Follow TV Tropes


Recap / Star Trek: The Next Generation S5E16 "Ethics"

Go To
Don't worry, Alexander, your dad will be fine. He's a main character, remember?

Original air date: February 24, 1992

Worf accompanies La Forge to Cargo Bay 3 to investigate some anomalous readings, but Worf finds himself sidetracked by a loss against Troi in a game of poker. While he isn't paying attention, a container in the cargo bay leaks, causing another heavy container sitting on it to fall on top of Worf. Worf is immediately sent to sickbay, but the news is not good—Worf sustained a serious injury to his spinal cord, rendering him paralyzed.

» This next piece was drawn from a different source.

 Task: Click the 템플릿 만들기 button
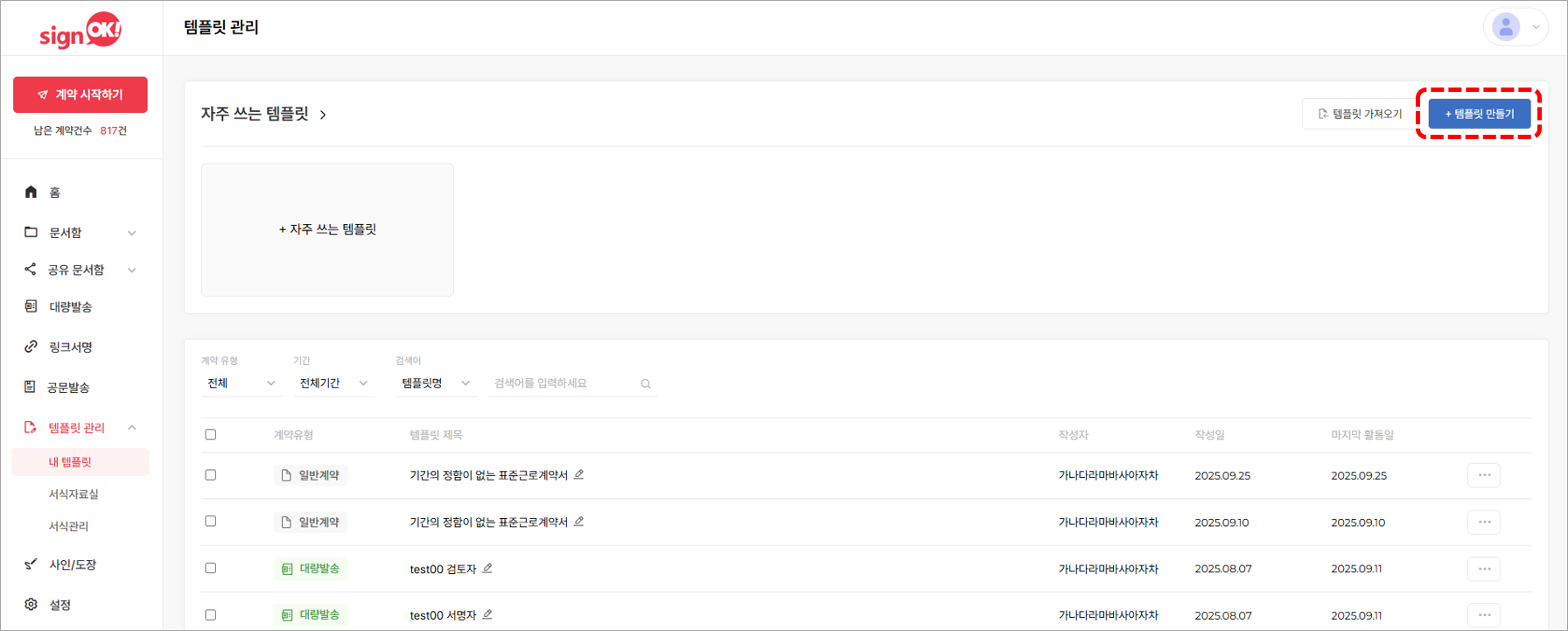1479,114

Dr. Toby Russell, a doctor from the Adelman Neurological Institute, arrives to help Crusher find a way to treat Worf. Unfortunately, Worf's prognosis is grim; his paralysis appears to be permanent. In cases where a Klingon is rendered disabled such that they may not fight any longer, it is tradition for the invalid Klingon to commit Hegh'bat, ritual suicide. Because of this Klingons performed very little research into healing injuries like those Worf suffered. When Riker visits Worf in sickbay, the injured Klingon requests Riker help him commit Hegh'bat. Riker confides in Picard how troubling such a request is, but Picard explains that for Worf, his life had ended the moment he was injured - that getting him to accept life with a disability would require getting him to utterly abandon his Klingon identity.

Russell proposes an experimental treatment that would fully cure Worf: using a genetronic replicator to construct a new spinal column. There is one caveat, however: the procedure has only been performed on holographic test patients up to this point (with a 37% success rate), but never on a live patient. Worf would be the first one to undergo this radical new procedure, and Crusher believes it to be an unnecessary risk. Crusher, instead, suggests a more traditional treatment for Worf, using cybernetic implants to bypass his damaged spinal cord and stimulate his leg muscles. That treatment, however, would not return full mobility to Worf, and he emphatically refuses to undertake it. Against Crusher's warnings, Russell pitches the genetronic replicator to him. Crusher is cross with Russell for playing to Worf's desperation to try and push her experimental procedure on him, especially considering Russell had previously requested permission from Starfleet three times to test it on live patients, being denied each time.

Worf reluctantly sees his son Alexander for a few moments before he sends him away, ashamed of his weakness and disability. Meanwhile, colonists who had run afoul of a mine left over from the Cardassian war come aboard the Enterprise for treatment. Dr. Russell assists the Enterprise medical staff with the casualties, but Crusher learns that Russell has performed another experimental and unapproved treatment on one of them using a drug called borathium, which resulted in the patient's death. Enraged, Crusher relieves Russell of duty and forbids her from practicing medicine while on the Enterprise.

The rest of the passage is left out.